» The problem:
Every line in the records below between the one holding "Studio Brno (166, 2273)" and the one holding "Rada ČT (158, 2328)", inclusive, is to be set down exactly; all other lines are to be left out.

» Materials provided:

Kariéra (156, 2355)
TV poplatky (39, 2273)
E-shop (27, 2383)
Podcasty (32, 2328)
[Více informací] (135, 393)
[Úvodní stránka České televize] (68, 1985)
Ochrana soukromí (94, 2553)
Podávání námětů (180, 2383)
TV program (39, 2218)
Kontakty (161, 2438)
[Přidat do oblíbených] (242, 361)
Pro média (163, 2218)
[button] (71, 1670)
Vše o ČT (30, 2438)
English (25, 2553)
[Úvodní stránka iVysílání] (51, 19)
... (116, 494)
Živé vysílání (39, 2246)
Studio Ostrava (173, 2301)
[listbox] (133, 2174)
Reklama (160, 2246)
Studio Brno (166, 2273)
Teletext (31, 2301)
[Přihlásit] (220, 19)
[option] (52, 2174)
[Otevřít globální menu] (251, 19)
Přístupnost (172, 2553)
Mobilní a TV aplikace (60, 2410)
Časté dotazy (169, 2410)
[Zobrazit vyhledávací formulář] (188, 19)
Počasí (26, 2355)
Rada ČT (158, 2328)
---
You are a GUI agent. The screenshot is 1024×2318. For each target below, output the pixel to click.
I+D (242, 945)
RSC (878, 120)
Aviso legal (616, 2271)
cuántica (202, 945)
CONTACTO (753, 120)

» Answer to this task:
Studio Brno (166, 2273)
Teletext (31, 2301)
[Přihlásit] (220, 19)
[option] (52, 2174)
[Otevřít globální menu] (251, 19)
Přístupnost (172, 2553)
Mobilní a TV aplikace (60, 2410)
Časté dotazy (169, 2410)
[Zobrazit vyhledávací formulář] (188, 19)
Počasí (26, 2355)
Rada ČT (158, 2328)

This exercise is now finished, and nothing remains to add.